WHAT THE TASK REQUIRES: Which lines of the records hold the string "click"? Report only how many of them there are.

DATA TO USE:
* * * *
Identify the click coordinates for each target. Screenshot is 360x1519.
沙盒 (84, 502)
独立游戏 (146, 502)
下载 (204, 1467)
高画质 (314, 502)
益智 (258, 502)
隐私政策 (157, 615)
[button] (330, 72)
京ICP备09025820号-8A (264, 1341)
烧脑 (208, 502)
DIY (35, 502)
* * * *
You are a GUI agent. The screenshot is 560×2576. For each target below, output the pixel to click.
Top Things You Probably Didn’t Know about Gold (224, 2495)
* * * *
ANSWER SPACE: 2